Fig. 6: The BRCA2–MCM10 association suppresses PRIMPOL-mediated repriming and ssDNA gap formation after DNA damage.

a Effect of PRIMPOL depletion on replication fork progression in stable U2OS cells selectively expressing exogenous WT vs ΔCC mutant MCM10 proteins before and after IR. The endogenous MCM10 was depleted together with PRIMPOL with siRNAs targeting the 3′-UTR of its mRNA. b Effect of S1 nuclease treatment on detected replication tract length in the above cells after IR. Data in (a) and (b) are presented as mean ± s.d., with the number of dots shown below each column. P values are calculated using two-tailed unpaired Student’s t test. Similar results were obtained in n = 2 independent experiments. c A proposed model for the role of BRCA2 and the BRCA2–MCM10 association in replication fork progression after DNA damage. BRCA2 is recruited to the replication fork via its association with MCM10. When the fork encounters a lesion, polymerase ε stalls, whereas the MCM2-7 helicase complex continues to unwind downstream DNA, leading to excessive ssDNA formation.
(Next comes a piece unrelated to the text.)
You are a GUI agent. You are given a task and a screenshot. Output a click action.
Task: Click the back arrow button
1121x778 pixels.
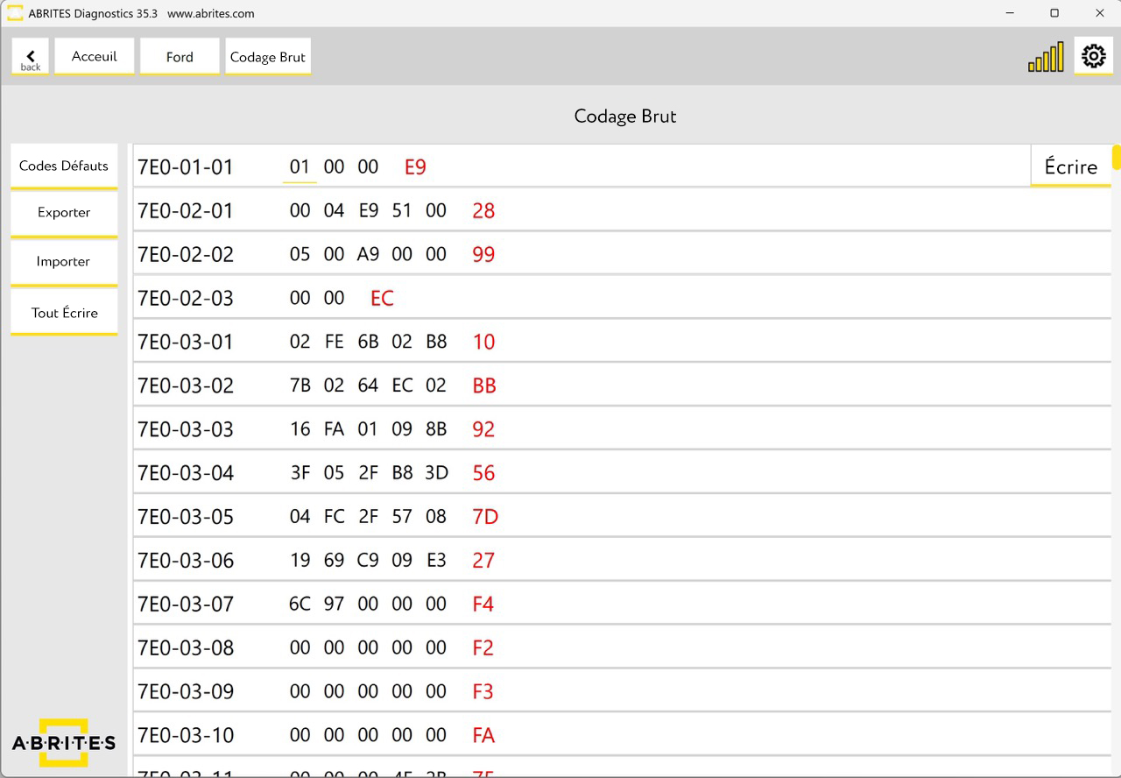[x=31, y=57]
RPA binds to the ssDNA and may recruit PRIMPOL; however, PRIMPOL recruitment is prevented by BRCA2, which can displace RPA from ssDNA. When BRCA2 is lost or the BRCA2–MCM10 association is compromised, increased and/or persistent presence of RPA on ssDNA leads to PRIMPOL recruitment, hence repriming of DNA synthesis downstream of the lesion and formation of ssDNA gaps. See text for further details.